Much of what Colbert is offering on CBS’ revamped “The Late Show” is thoroughly familiar. He’s got a house band, he starts off — after a bit of dancing and the familiar audience chant of “Stephen! Stephen! Stephen!” (a holdover from “The Colbert Report”) — with a standing monologue. Then he moves behind the desk for some more comedy bits.
All standard stuff, although for now Colbert seems a lot more comfortable behind the desk, which is where he spent nine years on the “Report.”
It’s what comes next that sets Colbert apart. He started out Tuesday night with George Clooney as his first guest and it was the usual series of softball lobs to a mega-celebrity. But his second guest was Republican presidential candidate Jeb Bush, and while Colbert was hardly set on attack mode, he did ask more substantial questions than we’re used to on late-night talk shows.
And that was just the warm-up. Wednesday night saw the same celebrity/substance balance with Scarlet Johansson being followed by Tesla founder and space travel advocate Elon Musk. Colbert showed a clip of a rocket ship almost successfully landing on a drone ship at sea. How many people knew Musk was that close to being able to land rocket ships? A whole lot more knew after the clip, and Musk’s hopeful vision of the future — electric cars, sustainable solar energy, migration to other planets — was given a major platform.
Thursday night, though, is when Colbert really hit it out of the park with Vice President Joe Biden. In a long, emotional and obviously affectionate interview, Colbert talked with Biden about the recent death of his over-achieving son, Beau, about weathering life’s tragedies, about Biden’s Catholic faith and whether he would/should run for president (Biden told Colbert to run and said he’d serve as vice president).
It was both moving and revealing.
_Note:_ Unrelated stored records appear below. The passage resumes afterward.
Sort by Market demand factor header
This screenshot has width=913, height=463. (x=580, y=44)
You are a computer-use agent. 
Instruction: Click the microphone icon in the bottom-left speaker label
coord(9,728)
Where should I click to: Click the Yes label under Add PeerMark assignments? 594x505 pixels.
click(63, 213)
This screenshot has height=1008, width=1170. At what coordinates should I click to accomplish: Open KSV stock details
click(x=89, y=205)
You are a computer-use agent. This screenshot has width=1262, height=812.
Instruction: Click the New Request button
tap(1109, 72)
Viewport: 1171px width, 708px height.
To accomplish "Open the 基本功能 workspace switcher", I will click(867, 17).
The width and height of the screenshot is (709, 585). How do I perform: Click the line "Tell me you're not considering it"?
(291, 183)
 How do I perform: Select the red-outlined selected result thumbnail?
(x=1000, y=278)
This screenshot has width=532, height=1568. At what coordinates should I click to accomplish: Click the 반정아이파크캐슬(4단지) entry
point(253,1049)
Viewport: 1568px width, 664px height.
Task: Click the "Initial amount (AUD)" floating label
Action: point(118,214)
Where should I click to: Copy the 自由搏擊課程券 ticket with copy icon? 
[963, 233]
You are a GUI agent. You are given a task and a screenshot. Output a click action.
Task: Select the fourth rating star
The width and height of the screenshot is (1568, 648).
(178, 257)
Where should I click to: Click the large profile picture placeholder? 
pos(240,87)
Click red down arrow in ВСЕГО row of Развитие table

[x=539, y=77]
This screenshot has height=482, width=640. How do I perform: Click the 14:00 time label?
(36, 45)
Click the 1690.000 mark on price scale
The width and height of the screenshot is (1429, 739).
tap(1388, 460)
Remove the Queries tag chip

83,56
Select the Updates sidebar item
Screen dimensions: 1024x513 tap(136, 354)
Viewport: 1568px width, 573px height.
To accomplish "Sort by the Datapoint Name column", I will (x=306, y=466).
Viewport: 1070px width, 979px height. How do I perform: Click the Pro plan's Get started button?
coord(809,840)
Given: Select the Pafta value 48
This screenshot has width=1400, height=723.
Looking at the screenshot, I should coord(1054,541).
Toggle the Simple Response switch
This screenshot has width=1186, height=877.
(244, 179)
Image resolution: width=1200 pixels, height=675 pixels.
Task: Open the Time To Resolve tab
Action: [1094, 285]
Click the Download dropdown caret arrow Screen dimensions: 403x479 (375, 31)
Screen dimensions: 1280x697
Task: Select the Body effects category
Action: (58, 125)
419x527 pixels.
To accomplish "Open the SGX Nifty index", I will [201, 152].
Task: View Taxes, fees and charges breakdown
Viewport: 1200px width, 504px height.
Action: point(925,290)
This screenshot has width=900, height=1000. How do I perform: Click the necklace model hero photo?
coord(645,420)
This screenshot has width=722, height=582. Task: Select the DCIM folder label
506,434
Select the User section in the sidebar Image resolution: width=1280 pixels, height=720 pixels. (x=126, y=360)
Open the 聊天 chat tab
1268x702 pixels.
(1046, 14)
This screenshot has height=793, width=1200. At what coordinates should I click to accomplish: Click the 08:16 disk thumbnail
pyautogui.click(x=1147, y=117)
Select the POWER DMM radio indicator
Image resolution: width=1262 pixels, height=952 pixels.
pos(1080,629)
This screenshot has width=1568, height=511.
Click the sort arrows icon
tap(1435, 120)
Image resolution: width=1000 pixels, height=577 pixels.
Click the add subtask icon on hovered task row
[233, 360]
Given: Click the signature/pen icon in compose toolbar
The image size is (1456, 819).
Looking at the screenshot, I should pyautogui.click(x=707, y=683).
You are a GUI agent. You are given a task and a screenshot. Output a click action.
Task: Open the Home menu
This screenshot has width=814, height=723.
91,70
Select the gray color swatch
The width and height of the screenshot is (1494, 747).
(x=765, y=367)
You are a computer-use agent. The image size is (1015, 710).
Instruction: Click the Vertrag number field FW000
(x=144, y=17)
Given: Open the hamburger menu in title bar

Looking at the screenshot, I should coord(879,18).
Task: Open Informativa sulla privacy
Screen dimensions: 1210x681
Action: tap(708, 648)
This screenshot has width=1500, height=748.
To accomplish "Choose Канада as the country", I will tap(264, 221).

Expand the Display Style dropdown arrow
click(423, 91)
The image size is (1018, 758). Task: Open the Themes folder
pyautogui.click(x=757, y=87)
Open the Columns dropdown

Colbert threw non-partisanship out the door, but he also led the vice president through a series of serious questions that transcended the late-night genre. As a result Biden came across as the most sincere, human politician on television in memory. If he does decide to run, the interview could serve as a cornerstone for his campaign.
This is not what you expect to see on a late-night talk show. And it remains to be seen whether the television audience will respond to something beyond celebrity glad-handing. Colbert’s opening show on Tuesday night trounced NBC’s “Tonight Show with Jimmy Fallon” and ABC’s “Jimmy Kimmel Live,” drawing more than 6 million viewers, but Fallon was back on top by Wednesday night. And there is always going to be an audience for Kimmel’s smirk and Fallon’s exhaustingly upbeat vibe.
Still, for those who wouldn’t mind some serious discourse, information and sincerity mixed in with the humor, this version of “The Late Show” is heartening. Colbert can be as silly and funny as anyone; that he can also be human and smart just makes him that much more appealing.